• Text passage:
Facts, Summary & Definition

  • AAS is used to measure the concentrations of elements in a sample
  • It is based on the principle that the atoms of each element absorb a specific and unique frequency of radiation
  • The concentration of an element in a sample can be calculated using a calibration curve

What is atomic absorption spectroscopy?

Atomic absorption spectroscopy (usually referred to as AAS) is an analytical technique used to measure the concentrations of elements in a sample. It is incredibly sensitive and can even detect down to micrograms (μg).

AAS has many uses:

  • Clinical analysis – it is used to analyse the metal found in biological fluids, such as urine and blood
  • Environmental analysis – it can be used to detect the levels of certain elements in rivers, drinking water, air, petrol, and even drinks
  • Pharmaceuticals – it is used to find out the amount of catalyst present in the final product on a manufacturing process

How does AAS work?

The atoms of each element absorb a specific frequency of radiation, unique to that element. This technique builds on this knowledge and uses free atoms in a gaseous state that are generated in an atomizer. AAS simply quantifies the absorption of ground state atoms in this state.

The atoms absorb ultraviolet or visible light and thus transition to higher electronic energy levels. The concentration can then be determined from the amount of absorption. This is usually done through a concentration curve using standards to the known concentration.

AAS Instrumentation

There are five main parts of AAS:

  • Light source
  • Nebulizer
  • Fuel atomiser
  • Monochromator
  • Detector

For the light source, hollow cathode lamps are the most commonly used. The anode is tungsten and the cathode is hollow and cylindrical in shape. These cathodes are then sealed in a glass tube which is filled with an inert gas, such as neon or argon.

The nebulizer is used to ‘suck up’ the liquid samples – this must be done at a controlled rate. This helps create a fine aerosol spray, which is then mixed with a fuel and introduced to a flame.

• Record set:
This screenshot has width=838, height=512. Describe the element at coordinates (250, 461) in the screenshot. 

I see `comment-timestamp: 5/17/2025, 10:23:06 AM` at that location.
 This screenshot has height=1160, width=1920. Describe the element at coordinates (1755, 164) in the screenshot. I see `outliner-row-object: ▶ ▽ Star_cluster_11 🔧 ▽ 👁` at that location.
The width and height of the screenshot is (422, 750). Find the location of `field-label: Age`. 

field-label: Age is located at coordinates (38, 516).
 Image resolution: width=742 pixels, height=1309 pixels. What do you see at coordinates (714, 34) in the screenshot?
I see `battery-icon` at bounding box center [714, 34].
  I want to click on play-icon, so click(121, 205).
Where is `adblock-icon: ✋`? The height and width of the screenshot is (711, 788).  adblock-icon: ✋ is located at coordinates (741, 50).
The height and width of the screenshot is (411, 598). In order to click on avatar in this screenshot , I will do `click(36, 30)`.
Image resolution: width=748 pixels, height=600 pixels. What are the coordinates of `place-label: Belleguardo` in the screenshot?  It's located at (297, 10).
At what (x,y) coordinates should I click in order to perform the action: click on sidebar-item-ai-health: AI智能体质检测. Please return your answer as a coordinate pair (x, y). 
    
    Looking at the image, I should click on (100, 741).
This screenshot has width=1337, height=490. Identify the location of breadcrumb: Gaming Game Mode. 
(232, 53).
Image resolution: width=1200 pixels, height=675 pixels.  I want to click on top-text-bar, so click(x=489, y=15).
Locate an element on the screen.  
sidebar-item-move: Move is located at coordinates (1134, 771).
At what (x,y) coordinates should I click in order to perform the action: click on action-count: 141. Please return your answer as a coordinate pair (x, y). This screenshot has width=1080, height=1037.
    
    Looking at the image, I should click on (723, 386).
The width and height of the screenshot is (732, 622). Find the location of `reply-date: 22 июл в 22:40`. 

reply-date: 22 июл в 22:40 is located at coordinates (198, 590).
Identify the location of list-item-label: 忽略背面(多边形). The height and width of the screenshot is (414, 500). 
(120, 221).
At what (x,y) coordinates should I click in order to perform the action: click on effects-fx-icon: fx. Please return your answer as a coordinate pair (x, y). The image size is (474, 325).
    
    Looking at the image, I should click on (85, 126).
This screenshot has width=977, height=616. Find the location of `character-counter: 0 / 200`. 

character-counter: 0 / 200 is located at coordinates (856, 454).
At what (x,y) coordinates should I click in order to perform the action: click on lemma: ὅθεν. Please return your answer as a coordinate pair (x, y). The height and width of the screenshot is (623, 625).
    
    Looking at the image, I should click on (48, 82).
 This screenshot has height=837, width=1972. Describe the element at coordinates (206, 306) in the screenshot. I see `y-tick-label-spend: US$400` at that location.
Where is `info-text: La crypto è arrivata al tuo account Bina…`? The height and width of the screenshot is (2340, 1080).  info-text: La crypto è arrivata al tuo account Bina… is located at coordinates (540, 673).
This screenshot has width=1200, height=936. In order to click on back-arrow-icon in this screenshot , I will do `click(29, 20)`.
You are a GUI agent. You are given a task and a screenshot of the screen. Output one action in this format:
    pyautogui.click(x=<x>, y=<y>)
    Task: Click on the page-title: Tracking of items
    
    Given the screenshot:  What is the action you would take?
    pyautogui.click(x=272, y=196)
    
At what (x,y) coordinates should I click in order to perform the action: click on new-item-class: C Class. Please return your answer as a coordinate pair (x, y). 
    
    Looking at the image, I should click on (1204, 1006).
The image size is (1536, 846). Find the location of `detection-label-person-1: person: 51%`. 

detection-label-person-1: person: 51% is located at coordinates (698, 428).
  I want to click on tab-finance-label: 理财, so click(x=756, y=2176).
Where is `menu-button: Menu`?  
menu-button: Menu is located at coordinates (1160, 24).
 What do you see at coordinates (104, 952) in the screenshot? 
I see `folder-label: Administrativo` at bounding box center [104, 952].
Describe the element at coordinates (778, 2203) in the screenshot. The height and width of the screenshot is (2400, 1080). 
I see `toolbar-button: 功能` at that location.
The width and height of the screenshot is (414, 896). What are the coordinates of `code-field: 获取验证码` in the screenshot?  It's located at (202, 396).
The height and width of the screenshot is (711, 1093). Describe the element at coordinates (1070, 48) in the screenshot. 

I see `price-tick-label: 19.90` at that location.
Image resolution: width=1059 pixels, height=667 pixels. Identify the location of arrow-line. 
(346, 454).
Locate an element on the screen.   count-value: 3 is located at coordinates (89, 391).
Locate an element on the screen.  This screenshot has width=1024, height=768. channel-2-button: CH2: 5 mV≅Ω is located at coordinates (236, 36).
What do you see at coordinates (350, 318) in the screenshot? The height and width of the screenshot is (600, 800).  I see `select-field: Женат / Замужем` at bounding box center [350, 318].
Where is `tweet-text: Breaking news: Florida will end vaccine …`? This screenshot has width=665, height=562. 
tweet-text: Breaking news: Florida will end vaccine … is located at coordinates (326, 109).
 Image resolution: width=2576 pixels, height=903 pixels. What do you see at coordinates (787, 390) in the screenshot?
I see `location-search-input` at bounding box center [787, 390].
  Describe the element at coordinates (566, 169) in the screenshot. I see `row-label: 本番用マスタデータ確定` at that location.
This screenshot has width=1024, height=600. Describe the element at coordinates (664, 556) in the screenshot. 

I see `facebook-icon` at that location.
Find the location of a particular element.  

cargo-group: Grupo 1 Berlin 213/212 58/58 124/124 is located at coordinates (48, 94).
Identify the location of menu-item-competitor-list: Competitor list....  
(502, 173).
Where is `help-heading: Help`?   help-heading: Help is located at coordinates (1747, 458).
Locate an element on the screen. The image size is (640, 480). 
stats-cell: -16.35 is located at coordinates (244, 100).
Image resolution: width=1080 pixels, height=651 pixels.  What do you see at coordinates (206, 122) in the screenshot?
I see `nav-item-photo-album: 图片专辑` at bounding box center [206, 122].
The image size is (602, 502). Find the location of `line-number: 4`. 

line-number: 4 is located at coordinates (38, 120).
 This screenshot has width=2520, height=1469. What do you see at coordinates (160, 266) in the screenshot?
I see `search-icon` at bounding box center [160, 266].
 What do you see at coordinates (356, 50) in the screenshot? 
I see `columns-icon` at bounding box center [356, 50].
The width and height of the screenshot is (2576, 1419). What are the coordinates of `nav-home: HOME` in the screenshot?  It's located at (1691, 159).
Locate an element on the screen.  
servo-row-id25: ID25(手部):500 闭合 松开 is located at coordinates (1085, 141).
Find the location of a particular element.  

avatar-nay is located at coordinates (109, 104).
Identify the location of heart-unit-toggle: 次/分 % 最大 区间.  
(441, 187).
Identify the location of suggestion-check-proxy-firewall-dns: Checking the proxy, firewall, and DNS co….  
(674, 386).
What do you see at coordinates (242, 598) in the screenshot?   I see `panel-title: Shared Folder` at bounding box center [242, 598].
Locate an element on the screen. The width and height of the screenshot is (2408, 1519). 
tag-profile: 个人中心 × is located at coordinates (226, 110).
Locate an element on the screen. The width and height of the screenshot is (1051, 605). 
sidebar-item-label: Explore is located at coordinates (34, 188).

• Instructions for the task: In the text on atomic absorption spectroscopy, what metal is the anode of a hollow cathode lamp made of?

• Answer: Tungsten.